How Symptoms Show Up at Different Ages

Kidney stones don’t always look the same in children as they do in adults. The classic presentation, sharp pain in the back, side, lower abdomen, or groin, does occur in older children and teens. They may also notice pink, red, or brown urine, a constant urge to urinate, pain during urination, or cloudy and foul-smelling urine. Nausea, vomiting, fever, and chills can accompany the pain.
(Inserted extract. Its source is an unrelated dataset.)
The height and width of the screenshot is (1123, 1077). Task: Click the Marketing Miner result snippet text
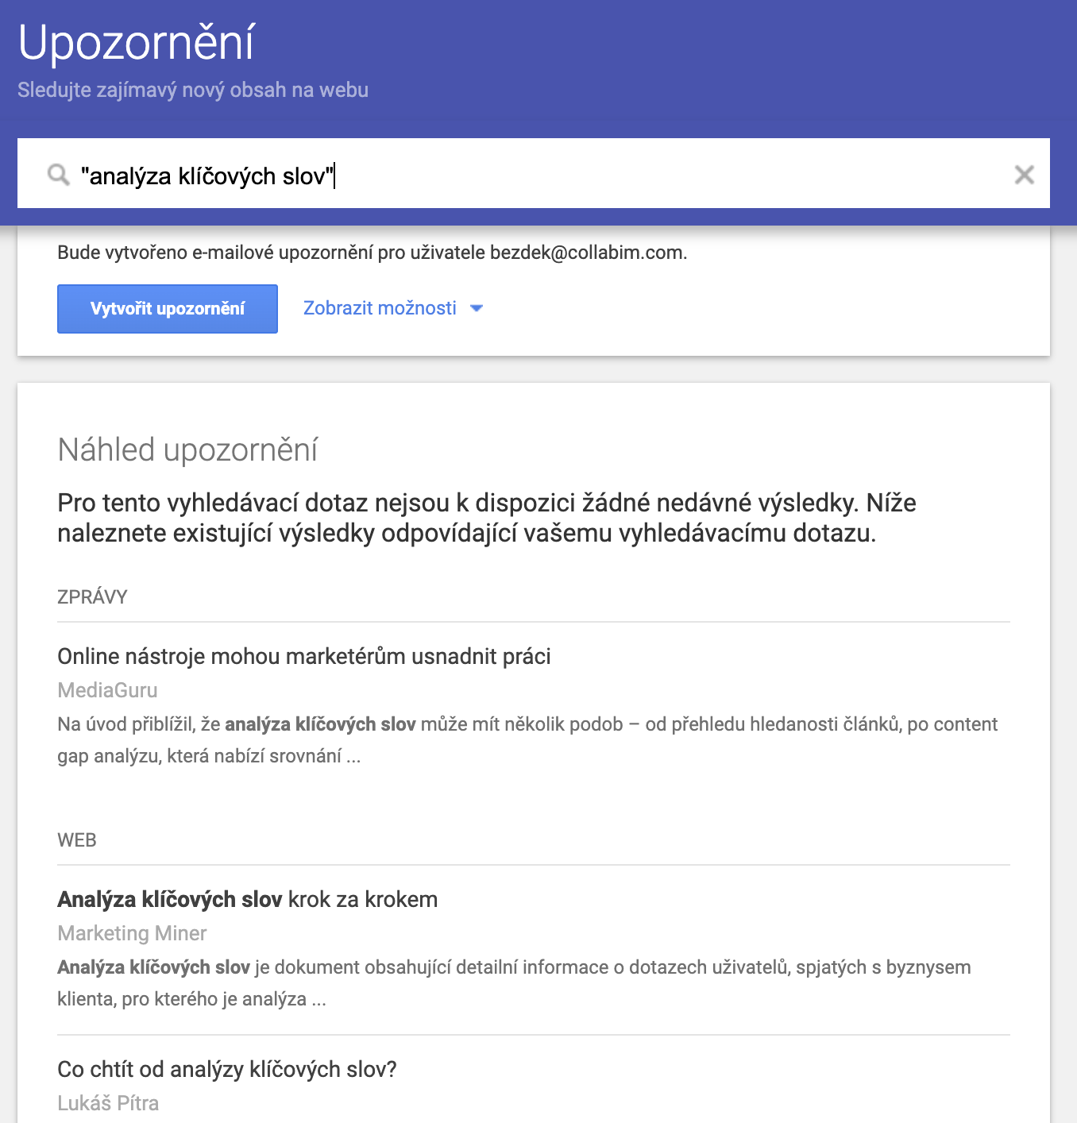pos(514,983)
In younger children and toddlers, the picture is less clear. They can’t describe where it hurts, so the main sign is often unexplained irritability or crying. Blood in the urine may be the first clue a parent or pediatrician notices. Because these symptoms overlap with urinary tract infections and other common childhood illnesses, stones in very young children are sometimes diagnosed late. If your child has unexplained irritability with blood in their urine or recurrent UTIs, a stone should be on the list of possibilities.

Why Pediatric Stones Are Becoming More Common

The rise in pediatric kidney stones tracks closely with changes in how children eat and live. Since 2015, both the incidence and prevalence of kidney stones in children have increased significantly across all regions of the world. Higher sodium intake from processed and fast foods, more sugar-sweetened beverages, rising rates of childhood obesity, and lower consumption of fruits and vegetables all contribute. The trend shows no sign of reversing: projections estimate the global number of new pediatric cases could approach 1.53 million per year by 2040.
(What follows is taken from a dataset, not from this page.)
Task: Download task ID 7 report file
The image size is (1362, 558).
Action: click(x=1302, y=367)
The practical implication is that kidney stones are no longer a condition parents can assume only affects adults. For children who have already had a stone, recurrence rates are high without dietary changes. Reducing sodium, increasing water intake, eating more potassium-rich fruits and vegetables, and maintaining a healthy weight address the most common modifiable risk factors, regardless of whether an underlying metabolic or genetic condition is also present.